## Begin
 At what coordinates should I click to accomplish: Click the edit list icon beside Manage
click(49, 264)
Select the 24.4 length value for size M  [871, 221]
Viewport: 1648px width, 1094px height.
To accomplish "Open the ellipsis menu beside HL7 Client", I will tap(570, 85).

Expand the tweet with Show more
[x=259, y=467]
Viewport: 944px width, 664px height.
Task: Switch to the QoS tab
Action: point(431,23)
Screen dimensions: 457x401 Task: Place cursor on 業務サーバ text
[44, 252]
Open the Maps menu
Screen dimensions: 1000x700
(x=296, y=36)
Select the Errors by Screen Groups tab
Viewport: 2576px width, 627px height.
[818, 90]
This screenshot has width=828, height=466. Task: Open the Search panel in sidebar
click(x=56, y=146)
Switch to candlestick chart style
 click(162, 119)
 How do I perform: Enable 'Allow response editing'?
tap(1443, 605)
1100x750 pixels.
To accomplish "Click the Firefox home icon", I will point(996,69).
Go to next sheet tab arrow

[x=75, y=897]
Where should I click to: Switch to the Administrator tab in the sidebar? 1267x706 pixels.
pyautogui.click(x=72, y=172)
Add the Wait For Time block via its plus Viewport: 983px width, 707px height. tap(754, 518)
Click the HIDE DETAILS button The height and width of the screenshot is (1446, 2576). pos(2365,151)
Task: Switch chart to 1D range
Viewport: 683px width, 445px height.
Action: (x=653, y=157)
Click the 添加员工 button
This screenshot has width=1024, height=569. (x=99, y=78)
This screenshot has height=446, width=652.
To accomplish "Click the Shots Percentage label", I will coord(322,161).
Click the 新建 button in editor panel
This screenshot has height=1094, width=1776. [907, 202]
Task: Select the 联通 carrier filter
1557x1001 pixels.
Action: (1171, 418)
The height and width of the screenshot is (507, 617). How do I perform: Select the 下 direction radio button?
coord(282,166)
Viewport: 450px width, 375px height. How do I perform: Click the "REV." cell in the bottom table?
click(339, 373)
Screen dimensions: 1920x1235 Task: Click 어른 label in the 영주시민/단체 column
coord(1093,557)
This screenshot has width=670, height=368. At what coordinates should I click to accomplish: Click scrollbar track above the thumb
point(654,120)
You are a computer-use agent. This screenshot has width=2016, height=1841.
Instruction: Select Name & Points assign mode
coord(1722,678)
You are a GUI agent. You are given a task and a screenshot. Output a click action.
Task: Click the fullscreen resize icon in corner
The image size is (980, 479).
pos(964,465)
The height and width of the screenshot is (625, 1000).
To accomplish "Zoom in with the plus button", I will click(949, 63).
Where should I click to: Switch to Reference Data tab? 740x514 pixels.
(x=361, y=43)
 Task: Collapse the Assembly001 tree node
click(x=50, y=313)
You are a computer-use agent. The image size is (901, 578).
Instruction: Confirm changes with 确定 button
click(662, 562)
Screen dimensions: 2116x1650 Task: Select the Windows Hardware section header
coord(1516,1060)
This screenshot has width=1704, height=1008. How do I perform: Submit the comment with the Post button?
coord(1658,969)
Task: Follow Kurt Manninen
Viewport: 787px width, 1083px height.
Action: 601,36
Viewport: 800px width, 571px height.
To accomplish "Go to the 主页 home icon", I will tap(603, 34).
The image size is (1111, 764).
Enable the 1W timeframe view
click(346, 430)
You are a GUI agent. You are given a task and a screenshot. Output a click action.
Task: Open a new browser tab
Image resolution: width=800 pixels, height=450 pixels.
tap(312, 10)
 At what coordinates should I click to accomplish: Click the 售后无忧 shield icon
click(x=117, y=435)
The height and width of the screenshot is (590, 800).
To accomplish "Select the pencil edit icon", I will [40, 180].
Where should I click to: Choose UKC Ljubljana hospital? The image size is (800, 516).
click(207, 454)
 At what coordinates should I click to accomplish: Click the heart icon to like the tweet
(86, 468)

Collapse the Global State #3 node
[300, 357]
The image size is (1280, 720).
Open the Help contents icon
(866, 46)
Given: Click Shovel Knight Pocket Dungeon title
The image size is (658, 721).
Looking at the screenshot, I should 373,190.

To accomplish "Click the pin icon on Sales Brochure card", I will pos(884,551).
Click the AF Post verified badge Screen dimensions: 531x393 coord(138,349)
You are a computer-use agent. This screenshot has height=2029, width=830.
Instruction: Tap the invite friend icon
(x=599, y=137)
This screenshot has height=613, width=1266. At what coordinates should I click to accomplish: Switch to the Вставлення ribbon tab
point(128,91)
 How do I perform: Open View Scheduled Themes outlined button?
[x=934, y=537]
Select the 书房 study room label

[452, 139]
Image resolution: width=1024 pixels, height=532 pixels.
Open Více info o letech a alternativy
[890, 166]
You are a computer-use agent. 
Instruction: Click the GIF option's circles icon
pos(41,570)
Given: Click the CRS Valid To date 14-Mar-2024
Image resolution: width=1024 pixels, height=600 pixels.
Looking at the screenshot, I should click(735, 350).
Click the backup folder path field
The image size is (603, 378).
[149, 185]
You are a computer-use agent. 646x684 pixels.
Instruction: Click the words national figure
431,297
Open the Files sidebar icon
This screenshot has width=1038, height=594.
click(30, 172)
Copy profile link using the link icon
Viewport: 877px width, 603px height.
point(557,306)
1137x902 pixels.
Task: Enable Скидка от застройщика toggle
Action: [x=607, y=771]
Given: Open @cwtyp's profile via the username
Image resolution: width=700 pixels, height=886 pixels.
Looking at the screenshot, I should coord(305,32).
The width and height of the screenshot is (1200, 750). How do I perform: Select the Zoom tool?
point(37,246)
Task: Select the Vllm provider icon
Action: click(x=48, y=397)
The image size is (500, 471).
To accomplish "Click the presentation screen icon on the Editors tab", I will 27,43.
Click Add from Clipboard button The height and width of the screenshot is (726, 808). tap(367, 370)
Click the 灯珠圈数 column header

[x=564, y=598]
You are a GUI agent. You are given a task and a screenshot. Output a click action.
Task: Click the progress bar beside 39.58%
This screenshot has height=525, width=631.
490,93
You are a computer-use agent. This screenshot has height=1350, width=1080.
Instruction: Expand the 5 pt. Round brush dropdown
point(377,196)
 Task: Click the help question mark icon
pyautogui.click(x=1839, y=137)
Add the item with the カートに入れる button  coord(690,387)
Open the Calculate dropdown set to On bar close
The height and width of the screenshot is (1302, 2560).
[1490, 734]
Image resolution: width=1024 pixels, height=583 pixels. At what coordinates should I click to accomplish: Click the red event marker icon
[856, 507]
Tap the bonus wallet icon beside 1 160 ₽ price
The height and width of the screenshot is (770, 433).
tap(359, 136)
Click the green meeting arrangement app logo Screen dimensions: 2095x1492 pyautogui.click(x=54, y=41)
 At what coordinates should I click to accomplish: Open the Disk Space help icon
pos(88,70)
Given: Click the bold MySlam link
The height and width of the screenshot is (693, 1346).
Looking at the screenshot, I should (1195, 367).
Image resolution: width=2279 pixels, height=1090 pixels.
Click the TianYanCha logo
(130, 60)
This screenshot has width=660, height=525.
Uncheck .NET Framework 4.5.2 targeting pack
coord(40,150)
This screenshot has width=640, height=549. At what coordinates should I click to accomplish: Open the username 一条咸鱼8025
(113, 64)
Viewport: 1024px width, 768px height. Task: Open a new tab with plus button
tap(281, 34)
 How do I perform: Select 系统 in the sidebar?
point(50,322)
## End
--- TASK REQUIREMENTS ---
Rewrite all of the data above, replacing each "How do I perform" with "How can I perform" and leaving everything else unchanged.

--- OUTPUT ---
 At what coordinates should I click to accomplish: Click the edit list icon beside Manage
click(49, 264)
Select the 24.4 length value for size M  [871, 221]
Viewport: 1648px width, 1094px height.
To accomplish "Open the ellipsis menu beside HL7 Client", I will tap(570, 85).

Expand the tweet with Show more
[x=259, y=467]
Viewport: 944px width, 664px height.
Task: Switch to the QoS tab
Action: point(431,23)
Screen dimensions: 457x401 Task: Place cursor on 業務サーバ text
[44, 252]
Open the Maps menu
Screen dimensions: 1000x700
(x=296, y=36)
Select the Errors by Screen Groups tab
Viewport: 2576px width, 627px height.
[818, 90]
This screenshot has width=828, height=466. Task: Open the Search panel in sidebar
click(x=56, y=146)
Switch to candlestick chart style
 click(162, 119)
 How can I perform: Enable 'Allow response editing'?
tap(1443, 605)
1100x750 pixels.
To accomplish "Click the Firefox home icon", I will point(996,69).
Go to next sheet tab arrow

[x=75, y=897]
Where should I click to: Switch to the Administrator tab in the sidebar? 1267x706 pixels.
pyautogui.click(x=72, y=172)
Add the Wait For Time block via its plus Viewport: 983px width, 707px height. tap(754, 518)
Click the HIDE DETAILS button The height and width of the screenshot is (1446, 2576). pos(2365,151)
Task: Switch chart to 1D range
Viewport: 683px width, 445px height.
Action: (x=653, y=157)
Click the 添加员工 button
This screenshot has width=1024, height=569. (x=99, y=78)
This screenshot has height=446, width=652.
To accomplish "Click the Shots Percentage label", I will coord(322,161).
Click the 新建 button in editor panel
This screenshot has height=1094, width=1776. [907, 202]
Task: Select the 联通 carrier filter
1557x1001 pixels.
Action: (1171, 418)
The height and width of the screenshot is (507, 617). How can I perform: Select the 下 direction radio button?
coord(282,166)
Viewport: 450px width, 375px height. How can I perform: Click the "REV." cell in the bottom table?
click(339, 373)
Screen dimensions: 1920x1235 Task: Click 어른 label in the 영주시민/단체 column
coord(1093,557)
This screenshot has width=670, height=368. At what coordinates should I click to accomplish: Click scrollbar track above the thumb
point(654,120)
You are a computer-use agent. This screenshot has width=2016, height=1841.
Instruction: Select Name & Points assign mode
coord(1722,678)
You are a GUI agent. You are given a task and a screenshot. Output a click action.
Task: Click the fullscreen resize icon in corner
The image size is (980, 479).
pos(964,465)
The height and width of the screenshot is (625, 1000).
To accomplish "Zoom in with the plus button", I will click(949, 63).
Where should I click to: Switch to Reference Data tab? 740x514 pixels.
(x=361, y=43)
 Task: Collapse the Assembly001 tree node
click(x=50, y=313)
You are a computer-use agent. The image size is (901, 578).
Instruction: Confirm changes with 确定 button
click(662, 562)
Screen dimensions: 2116x1650 Task: Select the Windows Hardware section header
coord(1516,1060)
This screenshot has width=1704, height=1008. How can I perform: Submit the comment with the Post button?
coord(1658,969)
Task: Follow Kurt Manninen
Viewport: 787px width, 1083px height.
Action: 601,36
Viewport: 800px width, 571px height.
To accomplish "Go to the 主页 home icon", I will tap(603, 34).
The image size is (1111, 764).
Enable the 1W timeframe view
click(346, 430)
You are a GUI agent. You are given a task and a screenshot. Output a click action.
Task: Open a new browser tab
Image resolution: width=800 pixels, height=450 pixels.
tap(312, 10)
 At what coordinates should I click to accomplish: Click the 售后无忧 shield icon
click(x=117, y=435)
The height and width of the screenshot is (590, 800).
To accomplish "Select the pencil edit icon", I will [40, 180].
Where should I click to: Choose UKC Ljubljana hospital? The image size is (800, 516).
click(207, 454)
 At what coordinates should I click to accomplish: Click the heart icon to like the tweet
(86, 468)

Collapse the Global State #3 node
[300, 357]
The image size is (1280, 720).
Open the Help contents icon
(866, 46)
Given: Click Shovel Knight Pocket Dungeon title
The image size is (658, 721).
Looking at the screenshot, I should 373,190.

To accomplish "Click the pin icon on Sales Brochure card", I will pos(884,551).
Click the AF Post verified badge Screen dimensions: 531x393 coord(138,349)
You are a computer-use agent. This screenshot has height=2029, width=830.
Instruction: Tap the invite friend icon
(x=599, y=137)
This screenshot has height=613, width=1266. At what coordinates should I click to accomplish: Switch to the Вставлення ribbon tab
point(128,91)
 How can I perform: Open View Scheduled Themes outlined button?
[x=934, y=537]
Select the 书房 study room label

[452, 139]
Image resolution: width=1024 pixels, height=532 pixels.
Open Více info o letech a alternativy
[890, 166]
You are a computer-use agent. 
Instruction: Click the GIF option's circles icon
pos(41,570)
Given: Click the CRS Valid To date 14-Mar-2024
Image resolution: width=1024 pixels, height=600 pixels.
Looking at the screenshot, I should click(735, 350).
Click the backup folder path field
The image size is (603, 378).
[149, 185]
You are a computer-use agent. 646x684 pixels.
Instruction: Click the words national figure
431,297
Open the Files sidebar icon
This screenshot has width=1038, height=594.
click(30, 172)
Copy profile link using the link icon
Viewport: 877px width, 603px height.
point(557,306)
1137x902 pixels.
Task: Enable Скидка от застройщика toggle
Action: [x=607, y=771]
Given: Open @cwtyp's profile via the username
Image resolution: width=700 pixels, height=886 pixels.
Looking at the screenshot, I should coord(305,32).
The width and height of the screenshot is (1200, 750). How can I perform: Select the Zoom tool?
point(37,246)
Task: Select the Vllm provider icon
Action: click(x=48, y=397)
The image size is (500, 471).
To accomplish "Click the presentation screen icon on the Editors tab", I will 27,43.
Click Add from Clipboard button The height and width of the screenshot is (726, 808). tap(367, 370)
Click the 灯珠圈数 column header

[x=564, y=598]
You are a GUI agent. You are given a task and a screenshot. Output a click action.
Task: Click the progress bar beside 39.58%
This screenshot has height=525, width=631.
490,93
You are a computer-use agent. This screenshot has height=1350, width=1080.
Instruction: Expand the 5 pt. Round brush dropdown
point(377,196)
 Task: Click the help question mark icon
pyautogui.click(x=1839, y=137)
Add the item with the カートに入れる button  coord(690,387)
Open the Calculate dropdown set to On bar close
The height and width of the screenshot is (1302, 2560).
[1490, 734]
Image resolution: width=1024 pixels, height=583 pixels. At what coordinates should I click to accomplish: Click the red event marker icon
[856, 507]
Tap the bonus wallet icon beside 1 160 ₽ price
The height and width of the screenshot is (770, 433).
tap(359, 136)
Click the green meeting arrangement app logo Screen dimensions: 2095x1492 pyautogui.click(x=54, y=41)
 At what coordinates should I click to accomplish: Open the Disk Space help icon
pos(88,70)
Given: Click the bold MySlam link
The height and width of the screenshot is (693, 1346).
Looking at the screenshot, I should (1195, 367).
Image resolution: width=2279 pixels, height=1090 pixels.
Click the TianYanCha logo
(130, 60)
This screenshot has width=660, height=525.
Uncheck .NET Framework 4.5.2 targeting pack
coord(40,150)
This screenshot has width=640, height=549. At what coordinates should I click to accomplish: Open the username 一条咸鱼8025
(113, 64)
Viewport: 1024px width, 768px height. Task: Open a new tab with plus button
tap(281, 34)
 How can I perform: Select 系统 in the sidebar?
point(50,322)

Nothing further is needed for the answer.